--- Provided data ---

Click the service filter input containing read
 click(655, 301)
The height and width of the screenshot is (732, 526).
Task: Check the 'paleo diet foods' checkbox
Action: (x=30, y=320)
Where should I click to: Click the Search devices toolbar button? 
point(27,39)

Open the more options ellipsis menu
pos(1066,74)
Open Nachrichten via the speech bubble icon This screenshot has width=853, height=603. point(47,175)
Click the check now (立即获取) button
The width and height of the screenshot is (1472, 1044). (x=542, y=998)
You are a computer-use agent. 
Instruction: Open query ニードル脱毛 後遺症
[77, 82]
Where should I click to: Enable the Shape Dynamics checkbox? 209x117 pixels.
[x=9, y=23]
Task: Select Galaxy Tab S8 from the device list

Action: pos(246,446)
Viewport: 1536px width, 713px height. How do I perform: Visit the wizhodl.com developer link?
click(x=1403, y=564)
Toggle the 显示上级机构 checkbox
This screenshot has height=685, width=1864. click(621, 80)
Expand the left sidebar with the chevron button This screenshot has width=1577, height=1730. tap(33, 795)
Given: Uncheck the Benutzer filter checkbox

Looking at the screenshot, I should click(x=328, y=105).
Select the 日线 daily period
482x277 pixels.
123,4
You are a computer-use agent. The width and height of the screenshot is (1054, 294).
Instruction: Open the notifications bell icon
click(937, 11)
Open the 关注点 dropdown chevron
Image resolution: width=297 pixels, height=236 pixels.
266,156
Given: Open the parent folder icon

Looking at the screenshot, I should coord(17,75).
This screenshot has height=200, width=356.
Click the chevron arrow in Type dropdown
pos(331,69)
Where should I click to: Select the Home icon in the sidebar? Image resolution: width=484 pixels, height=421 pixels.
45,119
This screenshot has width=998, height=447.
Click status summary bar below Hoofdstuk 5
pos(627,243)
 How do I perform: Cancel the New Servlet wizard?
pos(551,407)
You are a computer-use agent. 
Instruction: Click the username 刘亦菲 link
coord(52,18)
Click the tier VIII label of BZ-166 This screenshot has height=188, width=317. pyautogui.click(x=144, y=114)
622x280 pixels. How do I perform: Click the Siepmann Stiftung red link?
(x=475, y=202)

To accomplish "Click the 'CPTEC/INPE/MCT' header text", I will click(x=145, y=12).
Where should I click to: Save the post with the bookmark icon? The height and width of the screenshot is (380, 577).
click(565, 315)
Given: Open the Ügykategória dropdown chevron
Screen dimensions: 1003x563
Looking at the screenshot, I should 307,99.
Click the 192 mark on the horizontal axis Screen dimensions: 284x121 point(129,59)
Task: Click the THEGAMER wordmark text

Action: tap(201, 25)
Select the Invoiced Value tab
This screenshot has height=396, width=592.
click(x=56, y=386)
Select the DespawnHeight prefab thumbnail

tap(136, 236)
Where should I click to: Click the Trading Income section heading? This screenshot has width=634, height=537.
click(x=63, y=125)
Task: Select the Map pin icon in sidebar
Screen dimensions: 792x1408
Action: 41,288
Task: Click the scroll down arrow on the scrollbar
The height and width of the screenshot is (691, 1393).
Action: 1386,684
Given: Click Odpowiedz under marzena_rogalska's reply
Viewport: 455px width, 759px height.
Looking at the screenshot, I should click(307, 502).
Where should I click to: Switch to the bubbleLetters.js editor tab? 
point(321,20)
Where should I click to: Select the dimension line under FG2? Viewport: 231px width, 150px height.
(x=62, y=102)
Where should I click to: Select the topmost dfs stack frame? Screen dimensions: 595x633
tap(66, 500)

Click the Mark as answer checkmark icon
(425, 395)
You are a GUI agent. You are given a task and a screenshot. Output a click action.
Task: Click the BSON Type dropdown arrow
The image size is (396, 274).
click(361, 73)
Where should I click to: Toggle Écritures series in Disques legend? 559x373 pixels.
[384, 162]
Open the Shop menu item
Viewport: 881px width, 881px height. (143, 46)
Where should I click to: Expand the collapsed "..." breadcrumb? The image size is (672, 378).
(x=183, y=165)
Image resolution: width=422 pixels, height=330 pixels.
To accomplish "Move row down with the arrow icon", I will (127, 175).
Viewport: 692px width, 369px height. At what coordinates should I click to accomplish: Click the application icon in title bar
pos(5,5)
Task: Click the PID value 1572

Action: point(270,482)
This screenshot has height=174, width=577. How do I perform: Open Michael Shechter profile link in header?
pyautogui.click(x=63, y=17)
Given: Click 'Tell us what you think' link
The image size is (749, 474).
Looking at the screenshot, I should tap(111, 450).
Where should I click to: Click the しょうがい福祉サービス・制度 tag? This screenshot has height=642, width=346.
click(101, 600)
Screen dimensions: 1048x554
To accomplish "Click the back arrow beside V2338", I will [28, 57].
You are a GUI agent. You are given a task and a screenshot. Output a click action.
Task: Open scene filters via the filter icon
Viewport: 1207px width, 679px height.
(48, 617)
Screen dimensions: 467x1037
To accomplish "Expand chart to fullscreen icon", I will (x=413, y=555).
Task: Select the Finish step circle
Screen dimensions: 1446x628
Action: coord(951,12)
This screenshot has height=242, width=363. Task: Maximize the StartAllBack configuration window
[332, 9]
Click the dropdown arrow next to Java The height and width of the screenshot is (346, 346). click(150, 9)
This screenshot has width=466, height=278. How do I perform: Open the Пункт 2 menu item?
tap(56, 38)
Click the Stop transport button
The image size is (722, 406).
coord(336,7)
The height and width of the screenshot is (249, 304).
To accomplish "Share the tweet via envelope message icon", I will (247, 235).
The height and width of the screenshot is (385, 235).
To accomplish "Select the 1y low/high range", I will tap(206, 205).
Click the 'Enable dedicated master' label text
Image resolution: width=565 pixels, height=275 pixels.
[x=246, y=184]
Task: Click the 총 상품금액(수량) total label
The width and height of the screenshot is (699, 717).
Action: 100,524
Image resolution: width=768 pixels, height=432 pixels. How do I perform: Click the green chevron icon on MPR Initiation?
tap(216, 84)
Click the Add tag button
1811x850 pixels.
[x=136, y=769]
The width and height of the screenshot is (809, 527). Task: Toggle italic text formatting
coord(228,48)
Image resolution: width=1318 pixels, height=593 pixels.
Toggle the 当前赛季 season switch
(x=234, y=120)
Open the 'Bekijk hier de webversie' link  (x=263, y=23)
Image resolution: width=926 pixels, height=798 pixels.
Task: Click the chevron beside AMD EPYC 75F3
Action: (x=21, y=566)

---

**Problem to work on:**
Which lines above hold the word "label"? Copy each of them.

**Answer section:**
Click the tier VIII label of BZ-166 This screenshot has height=188, width=317. pyautogui.click(x=144, y=114)
Click the 'Enable dedicated master' label text
Task: Click the 총 상품금액(수량) total label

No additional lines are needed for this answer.